**DATA EXTRACT:**
■ ■ ■

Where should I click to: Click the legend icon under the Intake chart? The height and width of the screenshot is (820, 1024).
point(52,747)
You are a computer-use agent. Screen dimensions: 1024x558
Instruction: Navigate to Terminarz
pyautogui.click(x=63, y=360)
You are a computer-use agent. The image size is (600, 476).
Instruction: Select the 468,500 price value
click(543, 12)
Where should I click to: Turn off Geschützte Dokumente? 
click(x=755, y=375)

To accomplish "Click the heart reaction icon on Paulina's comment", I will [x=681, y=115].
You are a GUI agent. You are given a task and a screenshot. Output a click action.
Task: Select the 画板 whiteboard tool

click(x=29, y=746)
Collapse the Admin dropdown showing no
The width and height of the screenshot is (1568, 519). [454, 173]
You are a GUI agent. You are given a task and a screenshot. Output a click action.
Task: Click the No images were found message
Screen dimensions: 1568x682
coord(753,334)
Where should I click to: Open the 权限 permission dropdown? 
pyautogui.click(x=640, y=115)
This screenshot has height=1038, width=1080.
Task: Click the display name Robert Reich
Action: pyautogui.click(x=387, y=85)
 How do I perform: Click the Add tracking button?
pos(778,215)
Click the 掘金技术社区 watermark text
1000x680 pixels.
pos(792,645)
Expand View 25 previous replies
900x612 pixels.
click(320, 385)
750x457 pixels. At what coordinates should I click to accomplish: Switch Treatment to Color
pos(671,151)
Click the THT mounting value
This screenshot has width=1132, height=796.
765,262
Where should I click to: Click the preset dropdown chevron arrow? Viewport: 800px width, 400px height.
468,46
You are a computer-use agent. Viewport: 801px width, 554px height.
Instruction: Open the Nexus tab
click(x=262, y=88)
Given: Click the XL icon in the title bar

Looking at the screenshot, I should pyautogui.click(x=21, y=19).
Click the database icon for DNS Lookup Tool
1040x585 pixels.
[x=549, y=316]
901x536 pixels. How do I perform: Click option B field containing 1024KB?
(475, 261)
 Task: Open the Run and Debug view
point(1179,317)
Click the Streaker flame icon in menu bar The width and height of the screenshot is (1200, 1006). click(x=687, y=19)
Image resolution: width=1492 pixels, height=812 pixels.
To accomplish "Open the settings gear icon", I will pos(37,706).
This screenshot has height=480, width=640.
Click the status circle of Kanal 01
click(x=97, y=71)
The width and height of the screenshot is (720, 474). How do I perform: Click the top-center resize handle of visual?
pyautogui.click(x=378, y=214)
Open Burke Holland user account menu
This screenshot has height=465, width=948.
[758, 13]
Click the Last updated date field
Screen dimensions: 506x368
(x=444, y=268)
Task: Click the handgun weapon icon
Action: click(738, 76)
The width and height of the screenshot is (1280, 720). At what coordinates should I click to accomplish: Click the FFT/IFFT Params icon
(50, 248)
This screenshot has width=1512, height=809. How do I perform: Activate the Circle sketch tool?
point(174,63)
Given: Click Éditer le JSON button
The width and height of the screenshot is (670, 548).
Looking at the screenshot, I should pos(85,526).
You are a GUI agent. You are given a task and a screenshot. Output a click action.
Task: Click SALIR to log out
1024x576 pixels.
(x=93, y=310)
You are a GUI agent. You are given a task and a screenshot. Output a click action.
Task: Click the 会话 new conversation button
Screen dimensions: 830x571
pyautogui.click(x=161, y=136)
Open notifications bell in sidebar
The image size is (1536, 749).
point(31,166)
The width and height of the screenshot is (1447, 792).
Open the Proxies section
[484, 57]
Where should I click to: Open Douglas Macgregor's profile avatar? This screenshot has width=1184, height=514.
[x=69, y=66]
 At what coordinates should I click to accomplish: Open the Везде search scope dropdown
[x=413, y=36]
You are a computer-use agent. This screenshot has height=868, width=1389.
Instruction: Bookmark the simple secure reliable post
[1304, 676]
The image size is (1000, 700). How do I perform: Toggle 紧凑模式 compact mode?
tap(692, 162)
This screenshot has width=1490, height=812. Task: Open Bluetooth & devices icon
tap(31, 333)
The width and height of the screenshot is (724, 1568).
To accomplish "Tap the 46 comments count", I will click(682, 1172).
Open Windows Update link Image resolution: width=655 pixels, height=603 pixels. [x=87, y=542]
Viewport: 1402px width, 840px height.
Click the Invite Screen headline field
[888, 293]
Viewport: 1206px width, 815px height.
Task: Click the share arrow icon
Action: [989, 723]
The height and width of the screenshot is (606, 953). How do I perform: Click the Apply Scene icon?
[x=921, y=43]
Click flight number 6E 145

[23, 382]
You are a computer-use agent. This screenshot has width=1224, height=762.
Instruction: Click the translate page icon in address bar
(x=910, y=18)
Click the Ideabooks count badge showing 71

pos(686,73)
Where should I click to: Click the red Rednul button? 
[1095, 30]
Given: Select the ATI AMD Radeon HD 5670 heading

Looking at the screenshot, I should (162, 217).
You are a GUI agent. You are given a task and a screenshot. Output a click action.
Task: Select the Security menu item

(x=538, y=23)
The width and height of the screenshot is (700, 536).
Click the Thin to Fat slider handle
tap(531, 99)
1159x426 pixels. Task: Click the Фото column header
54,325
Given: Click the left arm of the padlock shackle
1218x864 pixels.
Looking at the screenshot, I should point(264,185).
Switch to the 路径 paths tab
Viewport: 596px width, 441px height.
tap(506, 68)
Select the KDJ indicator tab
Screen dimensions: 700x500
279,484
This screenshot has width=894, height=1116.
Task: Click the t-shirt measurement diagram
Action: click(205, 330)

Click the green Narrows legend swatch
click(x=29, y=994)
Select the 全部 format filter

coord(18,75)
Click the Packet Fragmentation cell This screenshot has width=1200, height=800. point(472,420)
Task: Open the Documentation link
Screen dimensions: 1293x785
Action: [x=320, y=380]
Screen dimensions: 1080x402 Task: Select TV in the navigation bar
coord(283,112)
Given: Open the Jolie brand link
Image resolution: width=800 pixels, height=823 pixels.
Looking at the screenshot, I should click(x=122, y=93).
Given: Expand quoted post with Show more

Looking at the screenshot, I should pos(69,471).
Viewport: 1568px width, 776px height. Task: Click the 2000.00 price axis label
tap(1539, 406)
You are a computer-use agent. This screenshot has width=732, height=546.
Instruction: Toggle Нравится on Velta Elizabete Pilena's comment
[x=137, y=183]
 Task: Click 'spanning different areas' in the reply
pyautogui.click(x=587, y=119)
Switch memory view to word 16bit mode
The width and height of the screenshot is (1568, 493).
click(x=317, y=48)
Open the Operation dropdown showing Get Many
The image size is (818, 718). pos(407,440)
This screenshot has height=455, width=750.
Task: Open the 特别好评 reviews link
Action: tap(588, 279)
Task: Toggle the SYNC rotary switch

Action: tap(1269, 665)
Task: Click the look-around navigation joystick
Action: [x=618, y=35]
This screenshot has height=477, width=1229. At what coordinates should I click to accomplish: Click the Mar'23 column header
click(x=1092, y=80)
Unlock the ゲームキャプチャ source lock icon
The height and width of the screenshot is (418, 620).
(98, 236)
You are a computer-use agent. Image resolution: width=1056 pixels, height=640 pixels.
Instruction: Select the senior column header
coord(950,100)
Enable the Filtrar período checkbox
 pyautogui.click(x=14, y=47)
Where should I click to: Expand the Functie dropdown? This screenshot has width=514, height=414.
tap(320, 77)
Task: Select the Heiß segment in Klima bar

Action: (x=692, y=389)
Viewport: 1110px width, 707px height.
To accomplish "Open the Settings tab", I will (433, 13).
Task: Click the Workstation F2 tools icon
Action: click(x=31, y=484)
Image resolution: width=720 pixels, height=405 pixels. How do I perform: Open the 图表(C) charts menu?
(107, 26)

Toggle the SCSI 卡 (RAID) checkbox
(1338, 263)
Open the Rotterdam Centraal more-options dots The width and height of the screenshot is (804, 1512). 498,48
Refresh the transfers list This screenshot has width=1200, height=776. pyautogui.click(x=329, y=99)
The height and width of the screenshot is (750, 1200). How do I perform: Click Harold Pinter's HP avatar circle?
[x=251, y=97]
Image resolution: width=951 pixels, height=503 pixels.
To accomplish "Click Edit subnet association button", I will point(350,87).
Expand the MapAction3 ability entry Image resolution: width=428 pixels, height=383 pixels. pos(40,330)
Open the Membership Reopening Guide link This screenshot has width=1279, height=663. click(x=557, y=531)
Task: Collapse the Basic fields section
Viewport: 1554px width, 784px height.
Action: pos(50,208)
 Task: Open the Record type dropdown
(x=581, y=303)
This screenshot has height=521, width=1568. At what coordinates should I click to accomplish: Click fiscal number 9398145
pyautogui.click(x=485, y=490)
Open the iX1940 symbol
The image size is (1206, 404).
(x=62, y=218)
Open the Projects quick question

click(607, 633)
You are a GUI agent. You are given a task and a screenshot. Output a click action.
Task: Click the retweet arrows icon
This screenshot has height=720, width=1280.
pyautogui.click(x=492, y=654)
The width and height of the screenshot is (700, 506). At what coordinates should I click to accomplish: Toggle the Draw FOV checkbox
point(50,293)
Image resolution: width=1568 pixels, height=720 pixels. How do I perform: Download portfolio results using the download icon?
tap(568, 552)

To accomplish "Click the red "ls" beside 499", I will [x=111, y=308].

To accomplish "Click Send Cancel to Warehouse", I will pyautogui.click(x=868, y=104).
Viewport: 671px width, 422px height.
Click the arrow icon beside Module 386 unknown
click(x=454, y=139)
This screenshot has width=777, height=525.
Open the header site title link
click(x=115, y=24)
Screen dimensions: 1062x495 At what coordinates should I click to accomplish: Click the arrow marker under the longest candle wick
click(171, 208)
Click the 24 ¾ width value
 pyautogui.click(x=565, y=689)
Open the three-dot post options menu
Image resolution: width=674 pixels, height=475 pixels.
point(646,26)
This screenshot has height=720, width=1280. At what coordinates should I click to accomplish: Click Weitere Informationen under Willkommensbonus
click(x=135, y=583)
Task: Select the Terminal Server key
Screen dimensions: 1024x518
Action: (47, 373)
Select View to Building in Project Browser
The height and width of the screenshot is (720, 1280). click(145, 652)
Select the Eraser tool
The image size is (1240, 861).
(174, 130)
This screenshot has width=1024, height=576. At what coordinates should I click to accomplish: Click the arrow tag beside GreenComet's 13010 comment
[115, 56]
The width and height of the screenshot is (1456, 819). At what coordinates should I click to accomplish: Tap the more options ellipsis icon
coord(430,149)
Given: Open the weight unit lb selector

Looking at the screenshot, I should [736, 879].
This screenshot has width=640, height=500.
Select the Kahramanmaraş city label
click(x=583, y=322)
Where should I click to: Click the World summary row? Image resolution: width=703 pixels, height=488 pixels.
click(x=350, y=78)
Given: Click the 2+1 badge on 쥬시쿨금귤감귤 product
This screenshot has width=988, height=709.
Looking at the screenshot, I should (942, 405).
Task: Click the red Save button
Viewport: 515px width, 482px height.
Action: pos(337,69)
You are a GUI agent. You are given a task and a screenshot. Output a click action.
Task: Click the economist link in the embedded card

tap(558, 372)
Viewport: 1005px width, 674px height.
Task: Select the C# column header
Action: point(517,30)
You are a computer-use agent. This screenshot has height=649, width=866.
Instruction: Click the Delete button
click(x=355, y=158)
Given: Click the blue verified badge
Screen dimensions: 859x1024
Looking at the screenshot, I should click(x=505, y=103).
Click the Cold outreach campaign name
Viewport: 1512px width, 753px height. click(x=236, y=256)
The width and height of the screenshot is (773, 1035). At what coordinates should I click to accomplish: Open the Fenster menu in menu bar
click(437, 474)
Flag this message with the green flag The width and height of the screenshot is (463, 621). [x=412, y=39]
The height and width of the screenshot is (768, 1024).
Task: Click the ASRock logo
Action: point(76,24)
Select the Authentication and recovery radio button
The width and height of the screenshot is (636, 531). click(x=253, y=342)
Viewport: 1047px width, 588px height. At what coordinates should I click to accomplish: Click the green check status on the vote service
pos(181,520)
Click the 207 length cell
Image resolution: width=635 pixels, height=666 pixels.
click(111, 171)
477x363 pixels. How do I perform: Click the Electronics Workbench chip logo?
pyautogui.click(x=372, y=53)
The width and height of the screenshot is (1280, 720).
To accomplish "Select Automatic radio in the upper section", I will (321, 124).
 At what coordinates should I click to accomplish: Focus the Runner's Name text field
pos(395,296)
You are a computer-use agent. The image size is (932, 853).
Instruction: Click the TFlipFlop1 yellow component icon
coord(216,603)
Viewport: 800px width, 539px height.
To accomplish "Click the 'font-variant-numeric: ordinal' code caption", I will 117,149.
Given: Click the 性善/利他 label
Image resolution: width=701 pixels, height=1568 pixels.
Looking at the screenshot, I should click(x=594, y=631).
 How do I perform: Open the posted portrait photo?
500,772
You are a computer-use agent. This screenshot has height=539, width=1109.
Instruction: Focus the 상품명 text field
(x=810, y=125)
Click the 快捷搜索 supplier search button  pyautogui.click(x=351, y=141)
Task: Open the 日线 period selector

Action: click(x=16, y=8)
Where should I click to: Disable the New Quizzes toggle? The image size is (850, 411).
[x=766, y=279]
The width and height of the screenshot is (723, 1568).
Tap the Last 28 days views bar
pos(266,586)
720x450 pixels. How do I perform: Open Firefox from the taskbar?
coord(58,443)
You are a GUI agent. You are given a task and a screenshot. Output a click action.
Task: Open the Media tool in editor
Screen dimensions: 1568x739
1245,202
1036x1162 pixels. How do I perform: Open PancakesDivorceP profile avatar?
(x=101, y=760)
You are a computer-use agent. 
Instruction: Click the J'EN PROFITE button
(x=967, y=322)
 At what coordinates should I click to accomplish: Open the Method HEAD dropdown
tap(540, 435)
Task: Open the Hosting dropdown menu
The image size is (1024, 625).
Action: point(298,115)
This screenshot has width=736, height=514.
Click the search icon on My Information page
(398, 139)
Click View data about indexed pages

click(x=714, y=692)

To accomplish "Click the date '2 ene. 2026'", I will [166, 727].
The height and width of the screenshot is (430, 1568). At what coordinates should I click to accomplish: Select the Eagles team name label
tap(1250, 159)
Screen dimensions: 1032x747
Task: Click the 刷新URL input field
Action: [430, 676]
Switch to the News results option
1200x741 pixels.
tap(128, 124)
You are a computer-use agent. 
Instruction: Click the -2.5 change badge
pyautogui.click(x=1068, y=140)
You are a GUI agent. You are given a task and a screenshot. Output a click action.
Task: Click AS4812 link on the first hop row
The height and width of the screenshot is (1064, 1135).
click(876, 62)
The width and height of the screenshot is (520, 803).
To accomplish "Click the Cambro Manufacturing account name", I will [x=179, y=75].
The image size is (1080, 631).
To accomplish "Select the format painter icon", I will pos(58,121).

■ ■ ■

**YOUR TASK:**
Counting only lines that hold the word "computer", report how many there are in the listing above, as a number alone.

**RESPONSE AREA:**
12